Suddenly she felt a pinprick in her neck and warmth flooded over her.

She was still here, still alert, still viewing his leering face through a haze of tears, but she couldn’t move a muscle.

‘Even as despondent as you are, you will still put up a fight when the blade hits,’ he said, clearly an authority on the subject. ‘They always do.’

He shoved the knife to the outside of her left thigh, digging in hard.

Warm blood ran down her leg and into the puddle formed by her miscarriage.

She screamed with the sudden intensity of the pain.

He was fast with the blade, cutting a square piece of flesh loose with frenzied movements.

The pain when he tore it loose was like nothing she’d ever felt, even when she’d miscarried.

‘I told you you’d want to move,’ he grinned.

After he’d pulled the lump of flesh loose, he threw it into the corner with a wet splat.

‘One pound of flesh,’ he beamed, gazing upon her with a look that was partly pride and partly awe. ‘You handled it like a true child of God. It’s a long tough road out of hell, but you have taken your first faltering steps. I have every faith that you can do this.’
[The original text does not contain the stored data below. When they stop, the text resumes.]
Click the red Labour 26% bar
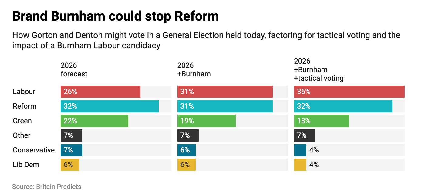This screenshot has width=435, height=196. coord(100,92)
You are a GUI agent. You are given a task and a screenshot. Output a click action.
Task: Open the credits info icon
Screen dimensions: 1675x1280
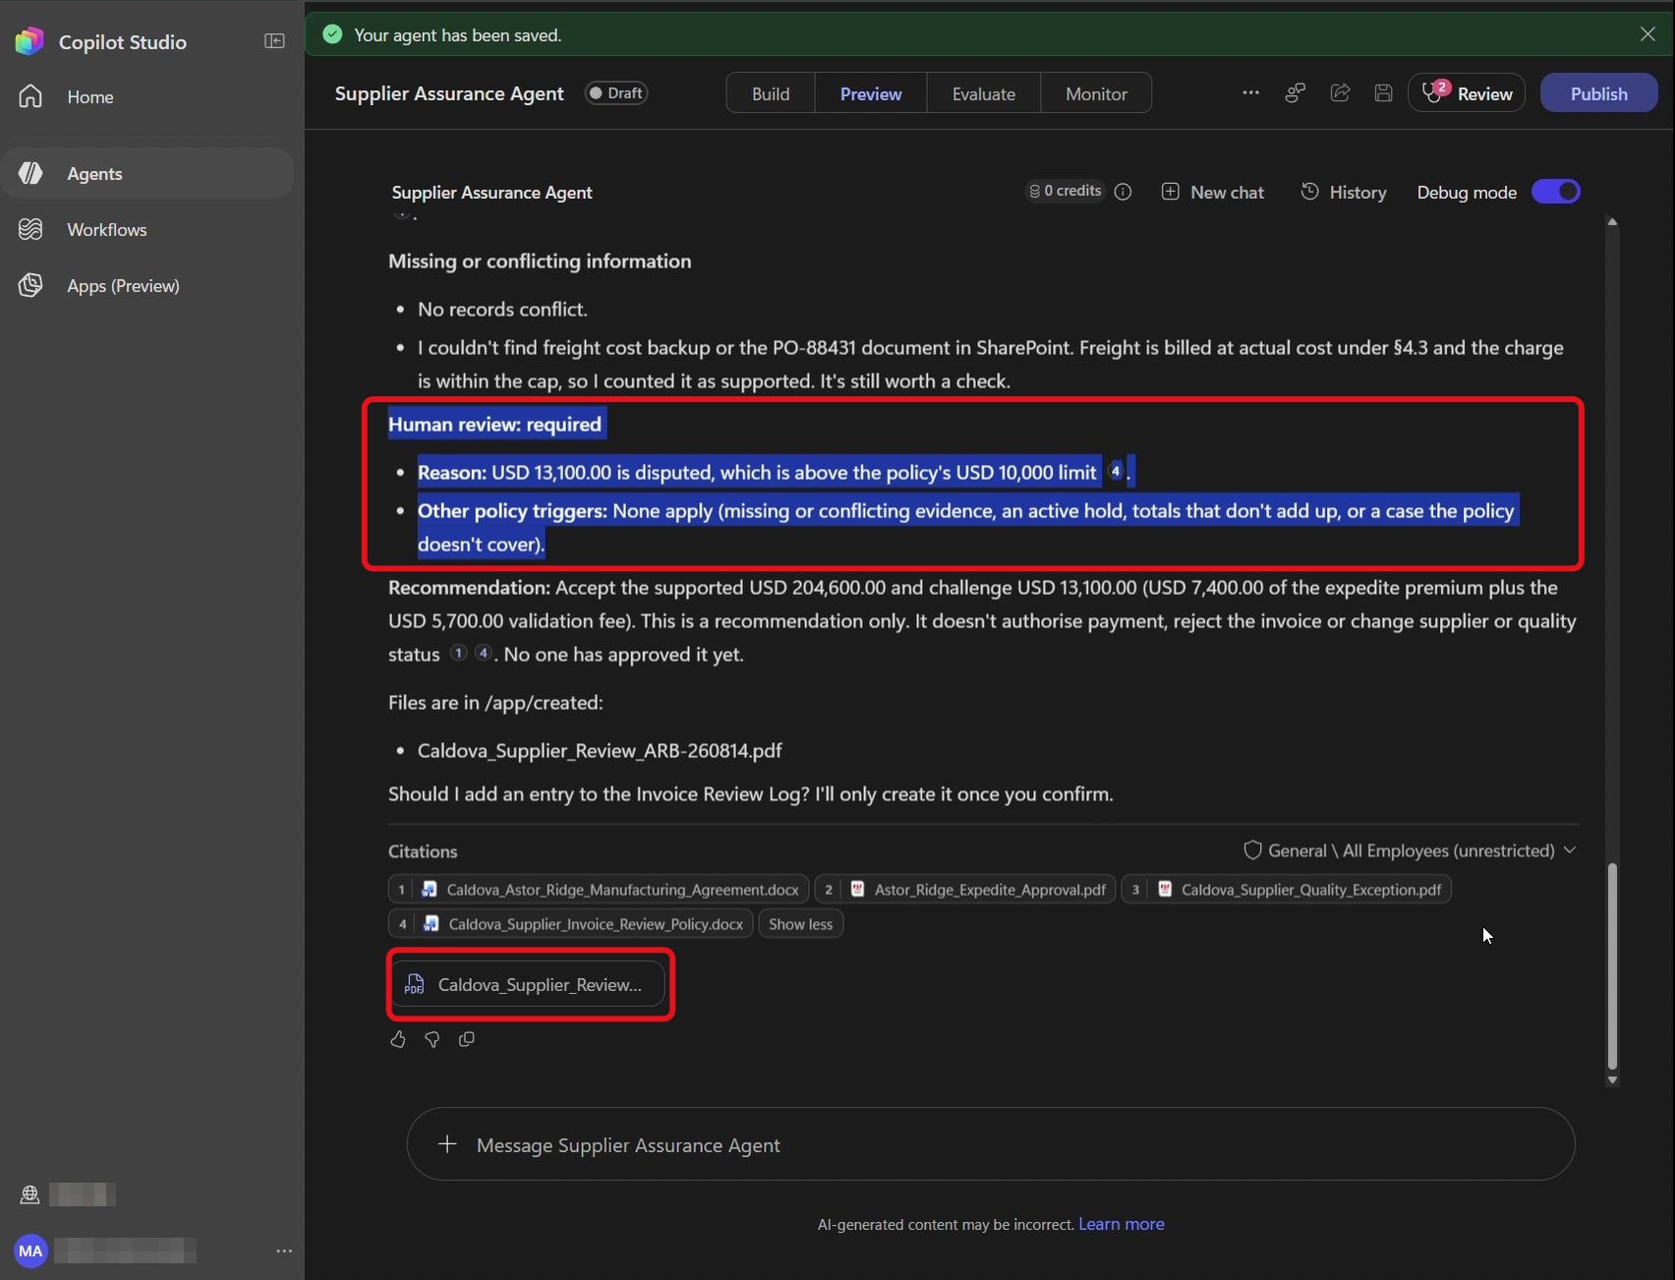pyautogui.click(x=1123, y=192)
While she listened to his words, she noticed that he held a fire poker in his hand.

Through the haze of pain and terror she heard a roaring sound.

He moved back into her eyeline and put down a blowtorch.

The poker was glowing red hot.

When she realised what he was doing with it, she began to scream.

But nowhere as much as when it touched her and began to seal her flesh shut.

‘We don’t want you bleeding to death,’ he said, his tone back to that of a loving parent. ‘You get some sleep. We’ve got to do this all again tomorrow.’

Her first night in the cell was filled with terror and pain and despair, all swapping in headline roles.

It was agony trying to sleep on the floor, with her wounds, but when the drugs wore off, she managed to find herself a slightly more comfortable position.

She rolled onto the side which hadn’t been carved open by a raving madman and cried herself to sleep.